Ferlinghetti and his book store manager were arrested by San Francisco police and charged with obscenity for publishing and selling the book.  The case against the manager was dropped, but the city vigorously went after the publisher.  It was a long trial and Ferlinghetti was represented by an American Civil Liberties Union lawyer.  Major literary and academic figures testified about the artistic merit of the book.  In the end judge Clayton Horn acquitted Ferlinghetti and ruled that Howl had significant artistic merit.  It was one of the cases that finally broke the back of censorship of literature.

The book that cemented Ferlinghetti’s own reputation as a poet was not published by City Lights.   A Coney Island of the Mind was published by New Directions, a prestigious New York in 1958.   It was both a critical and a popular success.  In a country that has largely rejected poetry as a popular medium, it has sold over a million copies over the last fifty plus years and has never gone out of sight.

Ferlinghetti’s masterpiece, perhaps my own favorite book of poetry, was unlike the work of most of the beats.  It was lyrical and often told a story.  But then the poet often said he didn’t personally consider himself a Beat, despite his fondness for them, but considered himself a bohemian in the tradition of Williams, E.E. Cummings, and Ezra Pound.

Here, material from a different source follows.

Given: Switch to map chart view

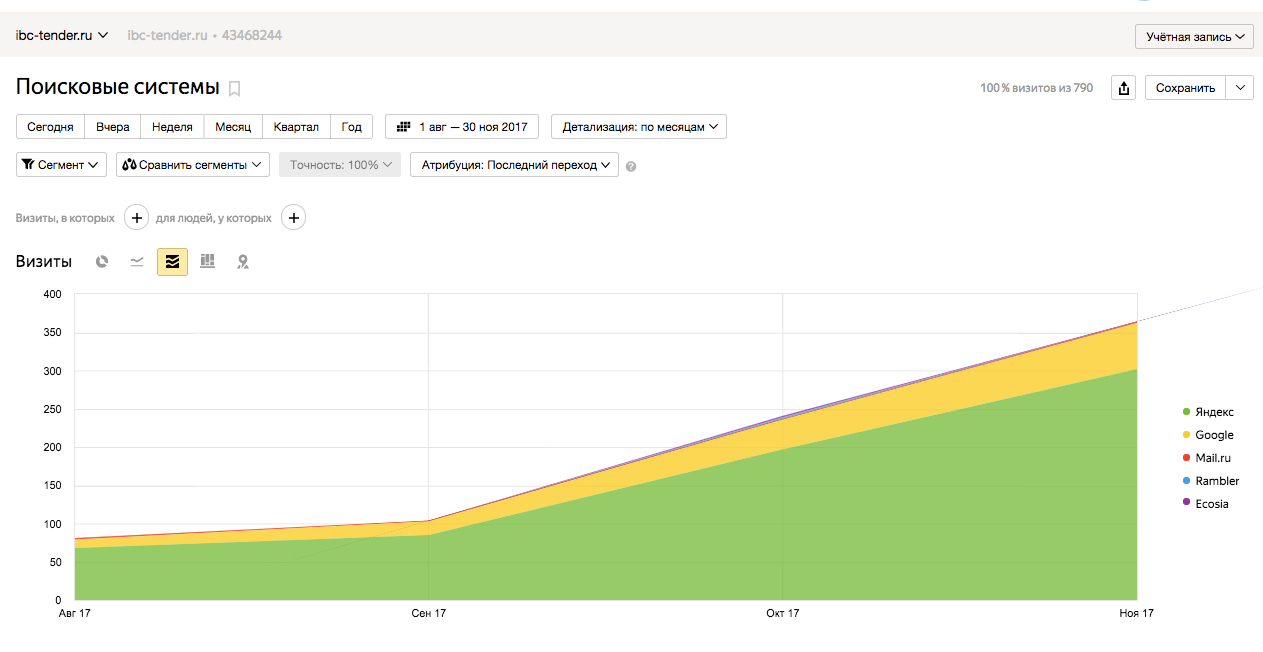Looking at the screenshot, I should click(x=242, y=262).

The prolific writer has since produced dozens of book of poetry, poetry broadsides, plays, criticism, and political writing most recently 50 Poems by Lawrence Ferlinghetti 50 Images by Armando Milani in 2010.

Ferlinghetti always considered his art an extension of his personal anarcho-pacifist philosophy and socialist politics.  He echoed one of his heroes, Vachel Lyndsay in his Populist Manifesto, “Poets, come out of your closets, Open your windows, open your doors, You have been holed up too long in your closed worlds…Poetry should transport the public to higher places, than other wheels can carry it.”

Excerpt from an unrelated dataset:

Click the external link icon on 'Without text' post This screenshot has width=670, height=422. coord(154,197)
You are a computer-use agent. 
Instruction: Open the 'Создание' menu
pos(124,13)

Meaning what he wrote, he has often brought his poetry to the forefront of the struggle to peace and disarmament, civil rights, and justice.

Ferlinghetti still lives in California.  He travels widely.  He continues to paint and recently had a 50 year retrospective exhibit of his works on canvas.

Way to go, master.  May we all live so long and so well.

Constantly Risking Absurdity (#15)


Constantly risking absurdity
                                             and death
            whenever he performs
                                        above the heads
                                                            of his audience
   the poet like an acrobat
                                 climbs on rime
                                          to a high wire of his own making
and balancing on eyebeams
                                     above a sea of faces
             paces his way
                               to the other side of day
    performing entrechats
                               and sleight-of-foot tricks
and other high theatrics
                               and all without mistaking
                     any thing
                               for what it may not be

       For he's the super realist
                                     who must perforce perceive
                   taut truth
                                 before the taking of each stance or step
in his supposed advance
                                  toward that still higher perch
where Beauty stands and waits
                                     with gravity
                                                to start her death-defying leap

      And he
             a little charleychaplin man
                                           who may or may not catch
               her fair eternal form
                                     spreadeagled in the empty air
                  of existence

Lawrence Ferlinghetti from A Coney Island of the Mind

2 comments:

  1. An apology to my readers. Blogger has mysteriously converted half the above text into all caps. Several tries to fix it have failed. Short of retyping the whole lengthy passage, nothing will work. Since I have just finished an overnight shift and have had only 2 hours sleep in the last 24, I am incapable of retyping. Maybe someday.